**Problem**
Within the entries below, every line containing "screenshot" is to be copied.

**Records provided**
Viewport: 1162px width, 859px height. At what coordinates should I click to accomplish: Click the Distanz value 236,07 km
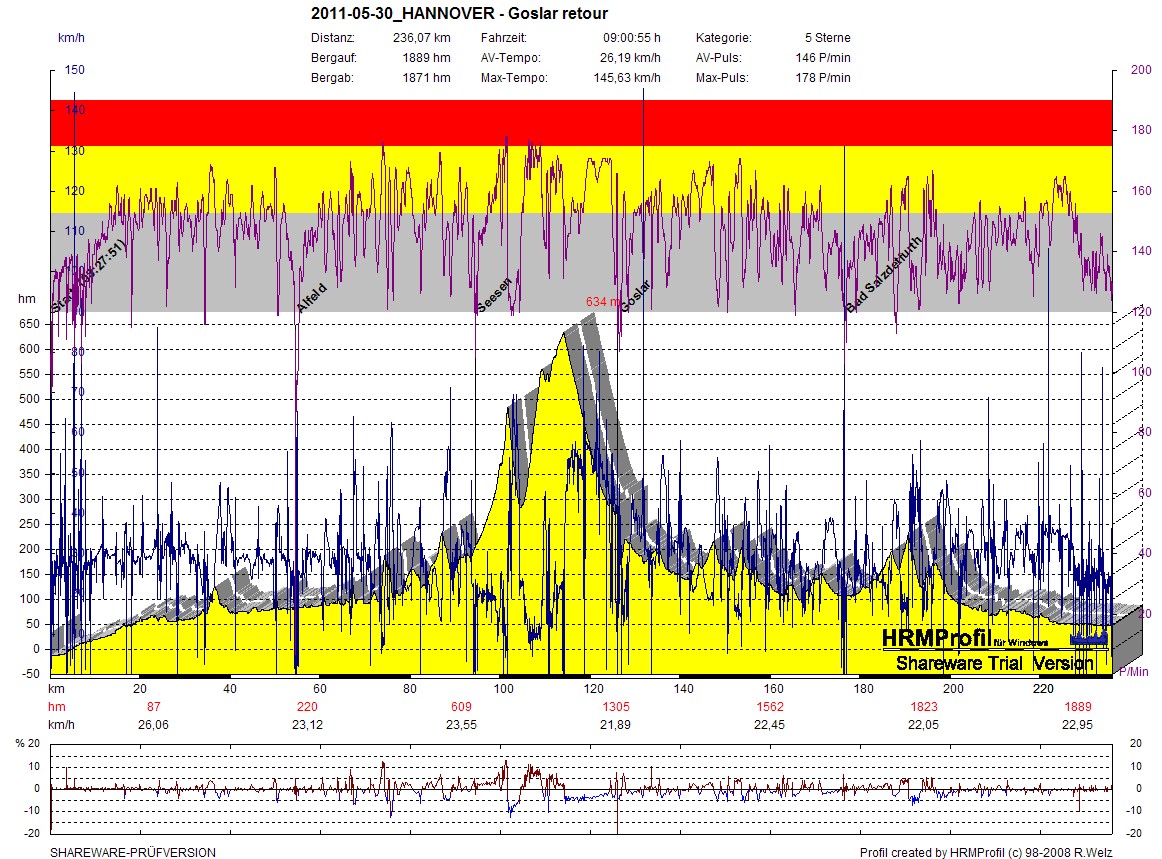point(421,38)
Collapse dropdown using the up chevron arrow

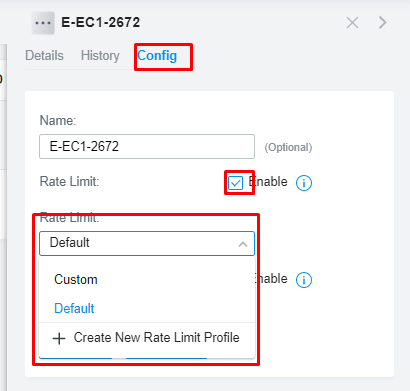[243, 244]
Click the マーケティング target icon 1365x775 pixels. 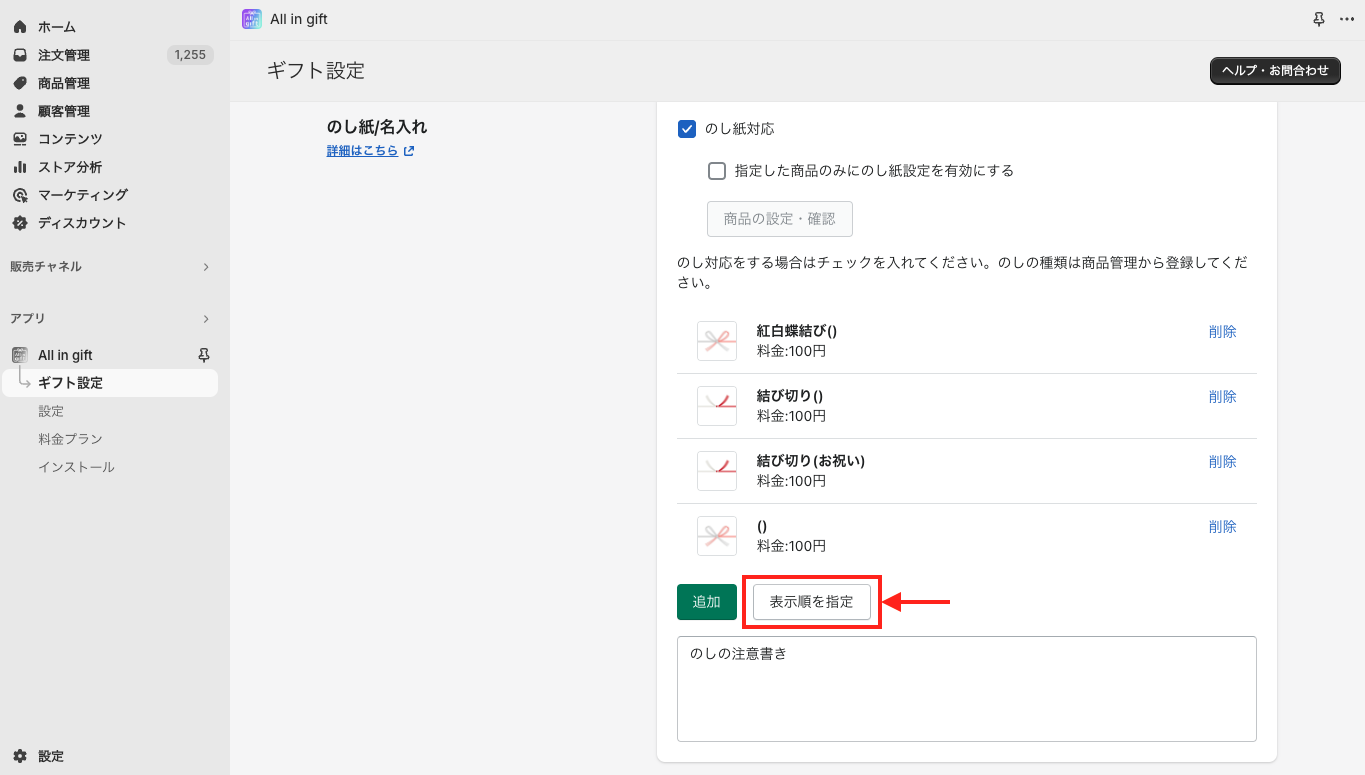coord(20,195)
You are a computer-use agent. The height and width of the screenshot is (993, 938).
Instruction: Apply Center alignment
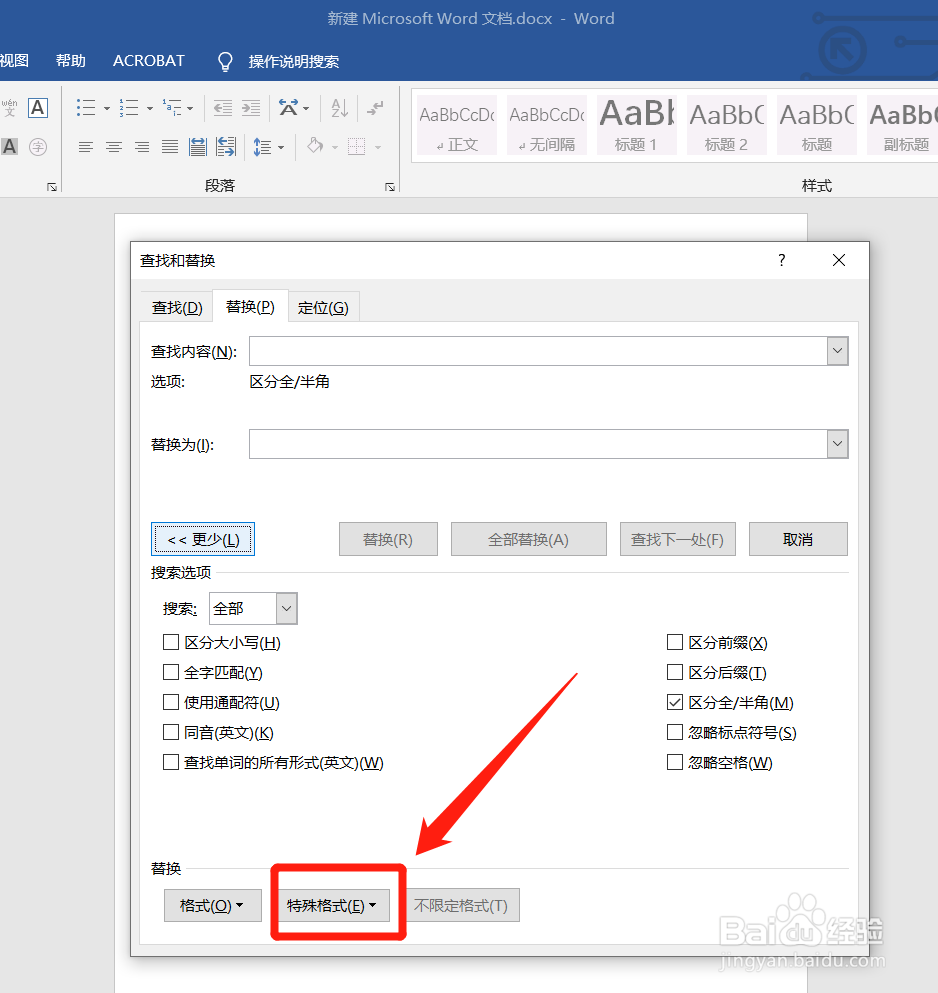(x=113, y=146)
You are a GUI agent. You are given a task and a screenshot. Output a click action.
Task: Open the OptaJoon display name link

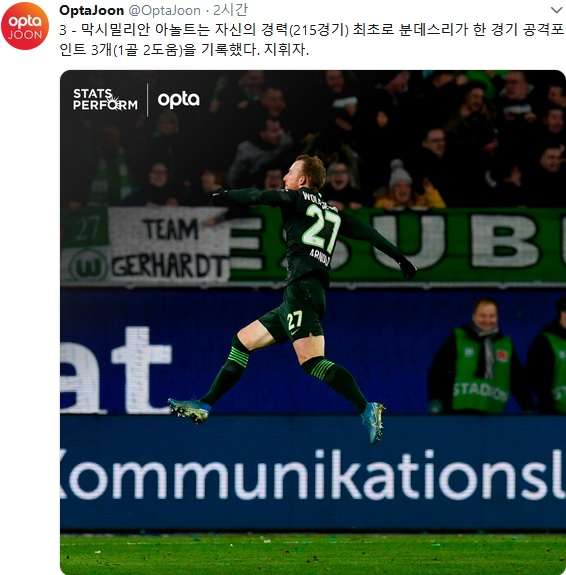click(x=91, y=10)
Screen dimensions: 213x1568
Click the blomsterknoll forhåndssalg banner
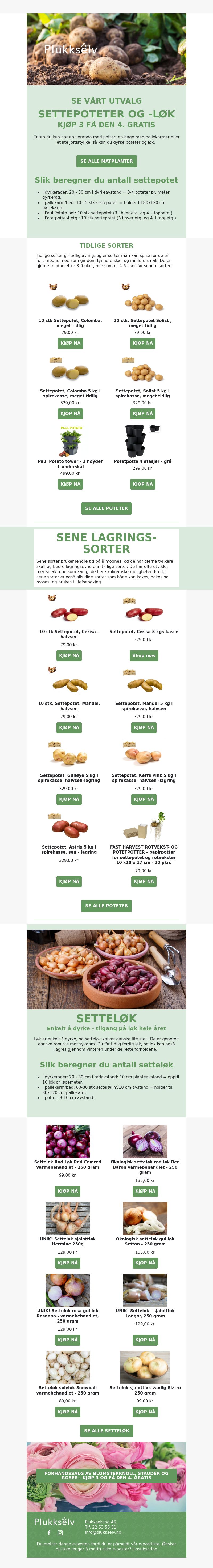tap(106, 1475)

**Written solution**
You are a computer-use agent. The height and width of the screenshot is (993, 938).
You are a GUI agent. You are given a task and a screenshot. Output a click action.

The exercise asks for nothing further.